Researchers found epigenetic changes in the glucocorticoid receptor (GR) gene in older children who had suffered severe childhood trauma or stress early in life. Compared to children who grew up without severe stress or trauma, those who had experienced significant maltreatment had greater methylation of a segment of the GR gene. While the significance of this epigenetic change was not defined, it appears this change may affect human stress and immune response mechanisms.

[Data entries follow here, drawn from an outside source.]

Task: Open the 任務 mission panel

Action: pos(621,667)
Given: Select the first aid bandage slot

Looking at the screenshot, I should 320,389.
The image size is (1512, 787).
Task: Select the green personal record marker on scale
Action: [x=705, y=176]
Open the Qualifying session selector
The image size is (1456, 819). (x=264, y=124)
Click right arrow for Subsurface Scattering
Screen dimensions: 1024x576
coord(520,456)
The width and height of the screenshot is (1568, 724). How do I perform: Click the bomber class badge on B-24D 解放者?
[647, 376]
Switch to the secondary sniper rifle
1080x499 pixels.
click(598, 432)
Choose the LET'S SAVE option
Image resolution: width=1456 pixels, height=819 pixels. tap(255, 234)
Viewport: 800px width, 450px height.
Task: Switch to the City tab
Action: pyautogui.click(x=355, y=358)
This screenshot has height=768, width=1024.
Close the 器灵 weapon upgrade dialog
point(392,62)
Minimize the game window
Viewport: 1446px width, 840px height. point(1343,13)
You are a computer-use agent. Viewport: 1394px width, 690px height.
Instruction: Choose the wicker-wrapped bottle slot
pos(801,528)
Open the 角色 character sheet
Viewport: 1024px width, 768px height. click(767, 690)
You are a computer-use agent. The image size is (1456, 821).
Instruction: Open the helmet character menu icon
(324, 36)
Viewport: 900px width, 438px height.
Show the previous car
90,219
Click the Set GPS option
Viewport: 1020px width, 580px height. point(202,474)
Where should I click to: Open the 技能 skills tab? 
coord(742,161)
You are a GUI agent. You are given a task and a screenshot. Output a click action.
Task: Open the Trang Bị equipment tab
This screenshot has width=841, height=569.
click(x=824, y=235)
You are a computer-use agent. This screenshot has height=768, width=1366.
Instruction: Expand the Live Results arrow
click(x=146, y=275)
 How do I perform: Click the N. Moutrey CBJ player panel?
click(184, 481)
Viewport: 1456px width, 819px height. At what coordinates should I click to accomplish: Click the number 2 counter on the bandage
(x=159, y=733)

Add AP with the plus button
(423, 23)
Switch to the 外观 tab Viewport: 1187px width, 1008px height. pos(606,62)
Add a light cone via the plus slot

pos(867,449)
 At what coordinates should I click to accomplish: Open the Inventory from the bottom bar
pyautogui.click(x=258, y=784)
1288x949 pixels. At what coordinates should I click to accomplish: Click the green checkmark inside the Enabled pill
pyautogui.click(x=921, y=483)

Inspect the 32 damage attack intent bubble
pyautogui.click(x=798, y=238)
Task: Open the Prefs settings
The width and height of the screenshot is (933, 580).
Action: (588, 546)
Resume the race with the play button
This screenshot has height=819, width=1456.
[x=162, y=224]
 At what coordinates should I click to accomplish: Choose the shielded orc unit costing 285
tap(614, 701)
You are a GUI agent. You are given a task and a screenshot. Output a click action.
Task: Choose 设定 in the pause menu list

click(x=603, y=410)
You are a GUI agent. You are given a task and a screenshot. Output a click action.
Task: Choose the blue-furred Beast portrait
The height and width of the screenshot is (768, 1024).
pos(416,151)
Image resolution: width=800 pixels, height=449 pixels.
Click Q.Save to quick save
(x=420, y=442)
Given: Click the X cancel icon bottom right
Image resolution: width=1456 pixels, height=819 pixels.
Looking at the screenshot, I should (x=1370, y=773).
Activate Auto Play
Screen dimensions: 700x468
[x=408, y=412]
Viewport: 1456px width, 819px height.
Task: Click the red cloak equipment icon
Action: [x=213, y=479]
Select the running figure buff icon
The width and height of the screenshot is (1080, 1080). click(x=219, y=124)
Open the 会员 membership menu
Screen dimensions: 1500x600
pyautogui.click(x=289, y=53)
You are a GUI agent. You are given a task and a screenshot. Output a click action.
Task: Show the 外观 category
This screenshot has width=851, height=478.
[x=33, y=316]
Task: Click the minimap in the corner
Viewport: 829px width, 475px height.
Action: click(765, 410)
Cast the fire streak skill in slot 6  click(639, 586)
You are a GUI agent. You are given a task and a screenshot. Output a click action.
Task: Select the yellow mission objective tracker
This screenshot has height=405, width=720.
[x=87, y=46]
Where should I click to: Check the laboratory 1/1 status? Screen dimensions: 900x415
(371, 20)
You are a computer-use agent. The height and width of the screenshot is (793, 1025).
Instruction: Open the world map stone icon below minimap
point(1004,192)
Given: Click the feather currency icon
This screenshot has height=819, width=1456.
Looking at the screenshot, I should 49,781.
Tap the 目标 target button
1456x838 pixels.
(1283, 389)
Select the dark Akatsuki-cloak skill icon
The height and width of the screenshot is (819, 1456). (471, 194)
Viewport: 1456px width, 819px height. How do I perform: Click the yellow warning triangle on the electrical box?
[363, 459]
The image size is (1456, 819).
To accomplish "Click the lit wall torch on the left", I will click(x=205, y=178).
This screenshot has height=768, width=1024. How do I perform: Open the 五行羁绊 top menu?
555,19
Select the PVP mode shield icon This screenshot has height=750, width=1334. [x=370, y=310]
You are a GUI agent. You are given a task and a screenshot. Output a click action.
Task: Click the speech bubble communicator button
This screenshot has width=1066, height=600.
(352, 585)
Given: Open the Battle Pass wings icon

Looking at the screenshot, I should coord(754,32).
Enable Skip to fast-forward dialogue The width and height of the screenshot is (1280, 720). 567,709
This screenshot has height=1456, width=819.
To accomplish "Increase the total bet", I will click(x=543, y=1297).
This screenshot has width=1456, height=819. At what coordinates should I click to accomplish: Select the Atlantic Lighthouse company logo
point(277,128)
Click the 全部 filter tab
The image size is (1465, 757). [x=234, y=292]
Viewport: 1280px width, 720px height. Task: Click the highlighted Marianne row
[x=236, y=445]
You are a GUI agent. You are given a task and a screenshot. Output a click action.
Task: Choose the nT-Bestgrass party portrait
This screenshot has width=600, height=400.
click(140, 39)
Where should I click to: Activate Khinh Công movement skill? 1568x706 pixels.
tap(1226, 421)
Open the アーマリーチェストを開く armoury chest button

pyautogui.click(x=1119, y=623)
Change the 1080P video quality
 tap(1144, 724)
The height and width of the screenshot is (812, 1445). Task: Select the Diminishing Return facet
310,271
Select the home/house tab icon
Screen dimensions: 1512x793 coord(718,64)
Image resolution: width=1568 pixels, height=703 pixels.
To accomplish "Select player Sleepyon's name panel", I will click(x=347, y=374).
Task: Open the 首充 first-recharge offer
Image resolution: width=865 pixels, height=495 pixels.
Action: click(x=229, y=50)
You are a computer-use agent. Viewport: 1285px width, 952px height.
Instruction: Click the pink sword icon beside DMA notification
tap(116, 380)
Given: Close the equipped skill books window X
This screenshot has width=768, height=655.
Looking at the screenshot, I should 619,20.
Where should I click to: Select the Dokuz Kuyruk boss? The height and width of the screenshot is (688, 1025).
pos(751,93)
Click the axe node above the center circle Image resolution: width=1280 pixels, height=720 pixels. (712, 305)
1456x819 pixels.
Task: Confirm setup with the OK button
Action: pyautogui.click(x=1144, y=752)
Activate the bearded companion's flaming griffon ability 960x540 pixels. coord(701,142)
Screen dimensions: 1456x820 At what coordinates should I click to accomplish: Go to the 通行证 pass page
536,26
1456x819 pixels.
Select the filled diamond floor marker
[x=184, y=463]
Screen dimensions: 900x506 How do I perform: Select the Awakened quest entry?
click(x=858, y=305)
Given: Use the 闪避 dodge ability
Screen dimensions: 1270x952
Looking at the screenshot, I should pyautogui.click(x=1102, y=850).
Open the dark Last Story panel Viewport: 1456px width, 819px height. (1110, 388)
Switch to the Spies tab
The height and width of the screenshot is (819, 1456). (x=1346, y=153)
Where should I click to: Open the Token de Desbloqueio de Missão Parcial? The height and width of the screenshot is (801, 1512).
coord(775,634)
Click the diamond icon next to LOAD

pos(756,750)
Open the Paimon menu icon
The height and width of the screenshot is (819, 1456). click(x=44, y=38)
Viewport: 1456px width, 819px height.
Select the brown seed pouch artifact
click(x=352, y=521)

Animal studies have provided good correlation between changes in this gene and difficulties with stress responses and immune function.
The fact that such a change was identified years after the stressful experiences occurred is obviously concerning. It suggests that early childhood trauma may lead to long-lasting genetic changes whose influences continue long into the future. Studies like this may eventually help identify the biology behind the findings of the ACE study (see above links).
Many questions remain to be answered, including what level of childhood trauma leads to genetic changes? Are these changes reversible later in life through living in a different environment, counseling, or perhaps medication?
The study mentioned does not and could not provide direct clinical guidance which physicians can use in their daily practice. But it provides more evidence which can be used to educate parents about the importance of appropriate disciplining of their children, and the possible lifelong consequences when children are raised in a severely stressful environment. Guidance and boundaries are important. But they need to be established in a loving and supportive way.